• _Try it_
Pictures are to be left out, and every entry repeated exactly.
━━━━━━━━
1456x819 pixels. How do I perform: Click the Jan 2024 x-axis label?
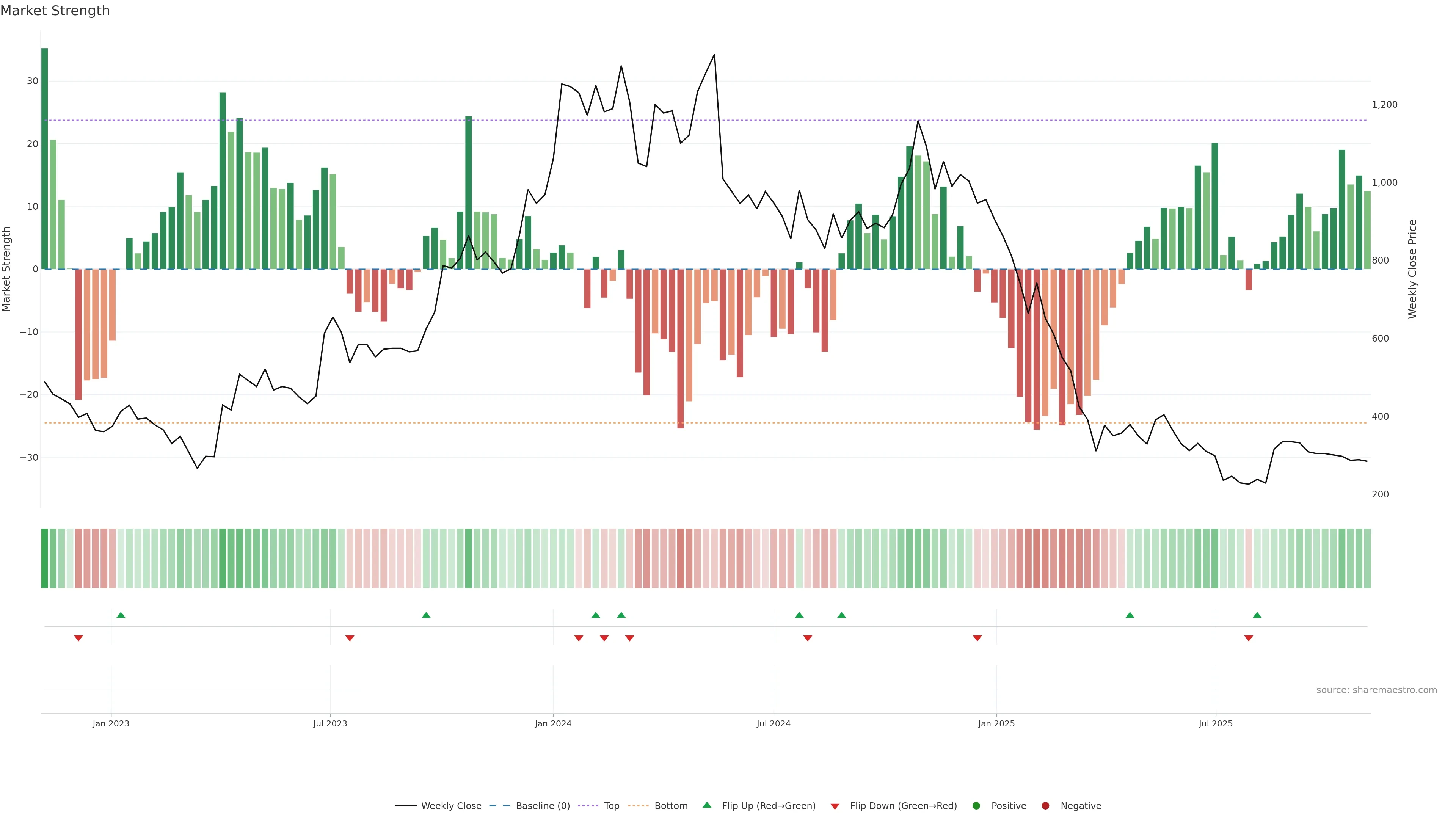pos(553,723)
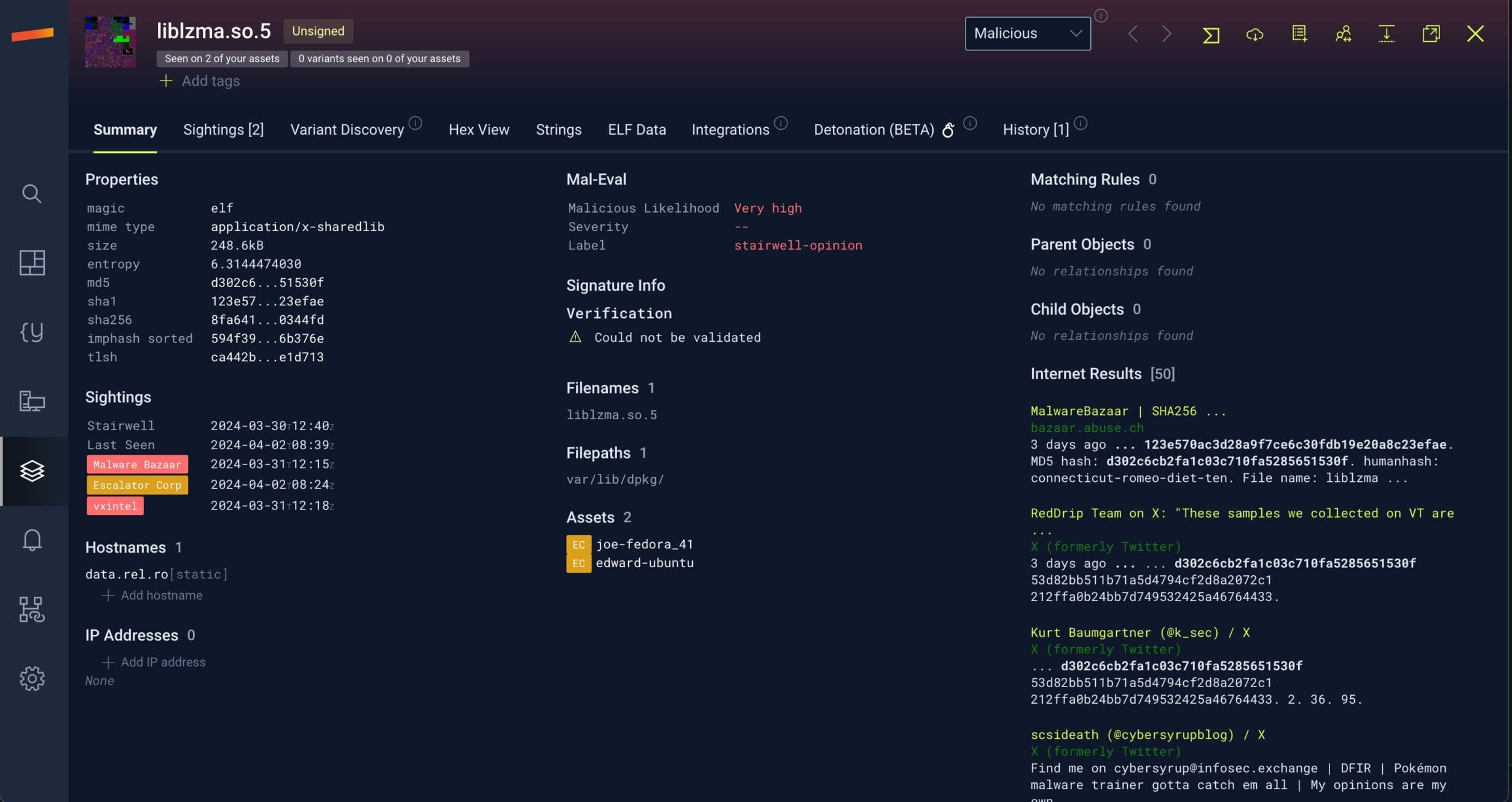This screenshot has height=802, width=1512.
Task: Click the file visualization thumbnail image
Action: [x=110, y=41]
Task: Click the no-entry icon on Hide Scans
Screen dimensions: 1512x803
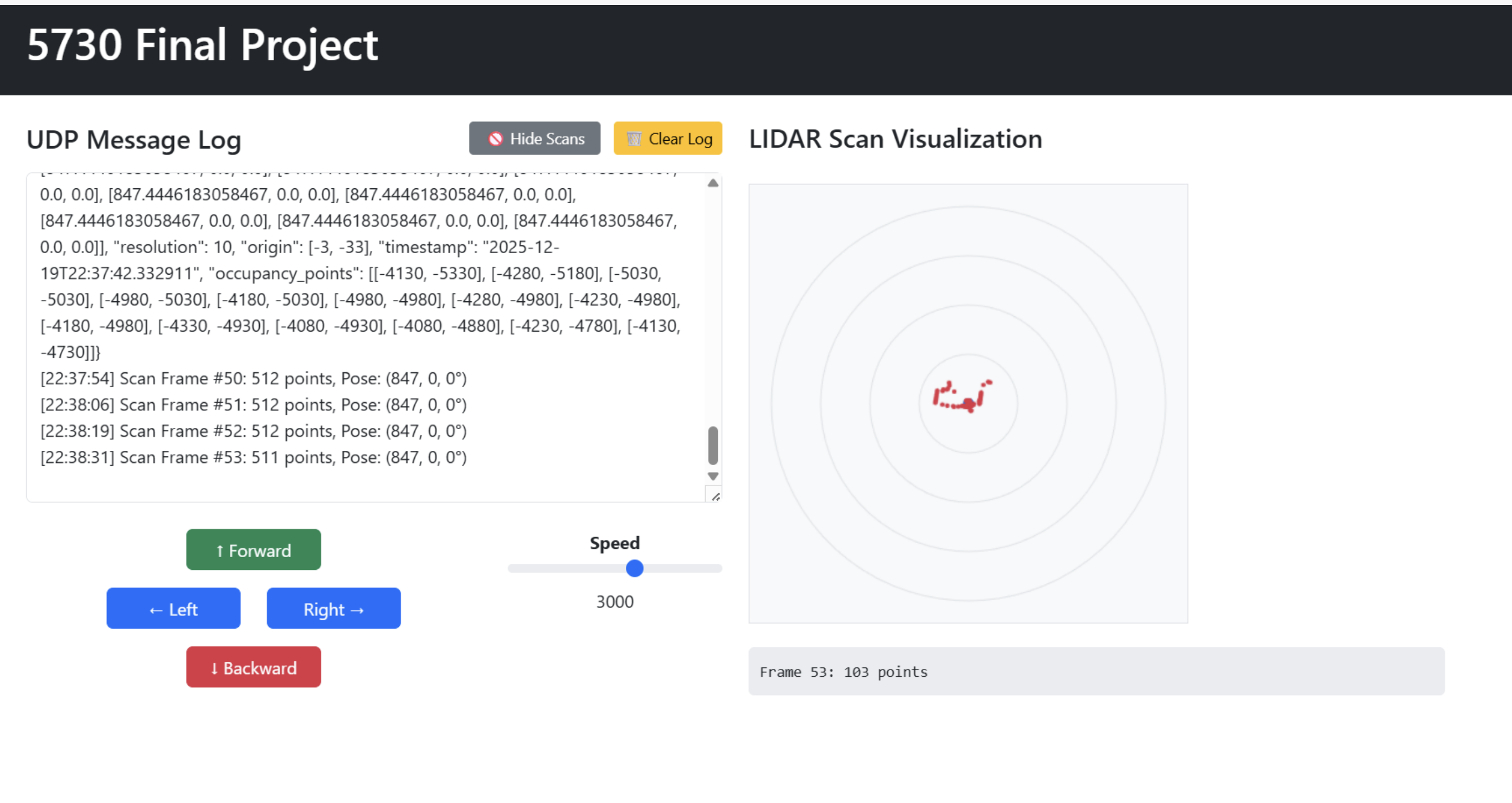Action: pyautogui.click(x=496, y=138)
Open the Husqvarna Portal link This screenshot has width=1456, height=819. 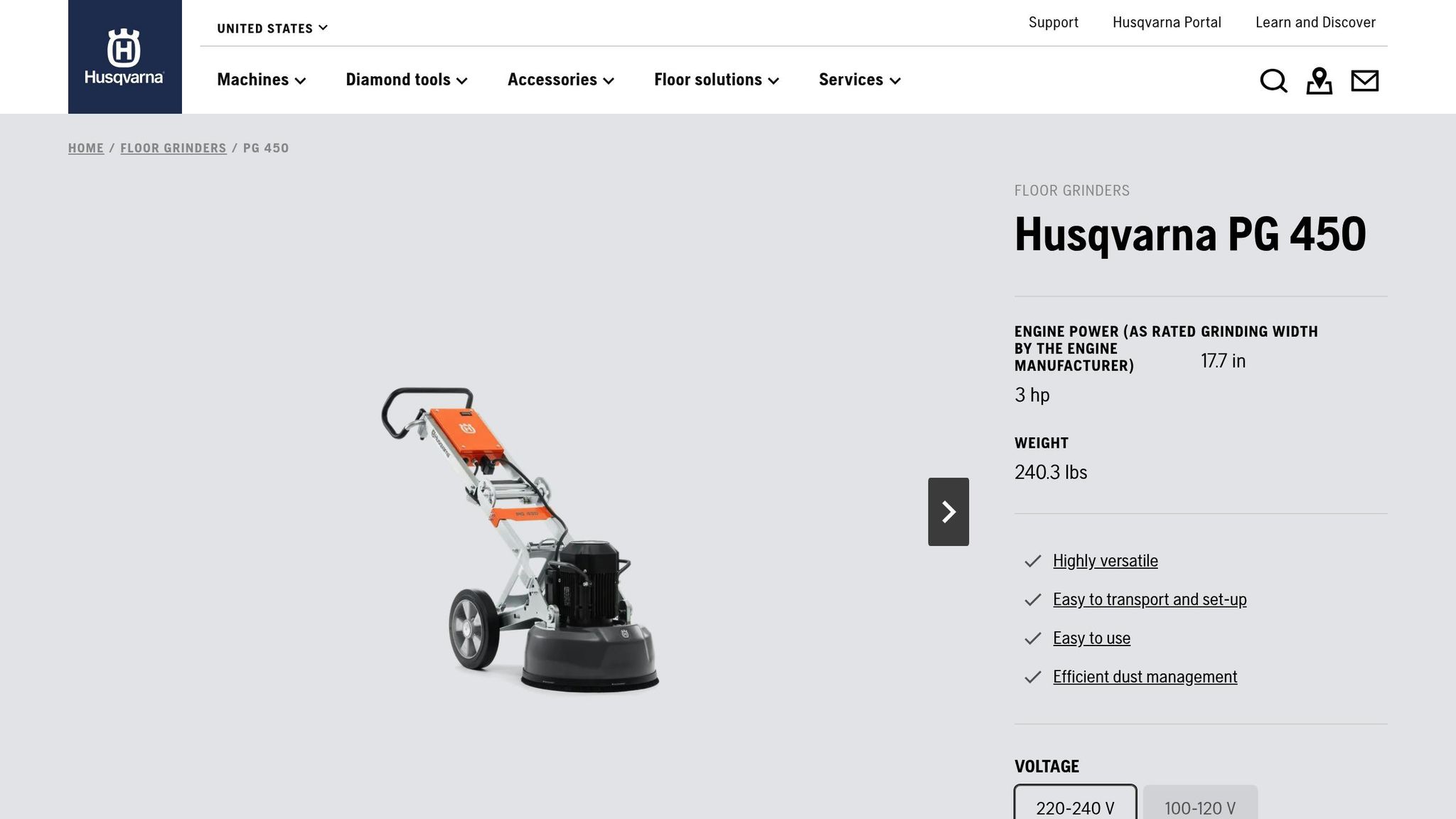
━━━━━━━━
• _Problem solution_
1456x819 pixels. How do I perform: Click the Jan 2024 x-axis label?
pos(553,723)
This screenshot has height=802, width=1512.
Task: Click the file visualization thumbnail image
Action: [x=110, y=41]
Task: Click the no-entry icon on Hide Scans
Screen dimensions: 1512x803
Action: pyautogui.click(x=496, y=138)
Open the Husqvarna Portal link This screenshot has width=1456, height=819. 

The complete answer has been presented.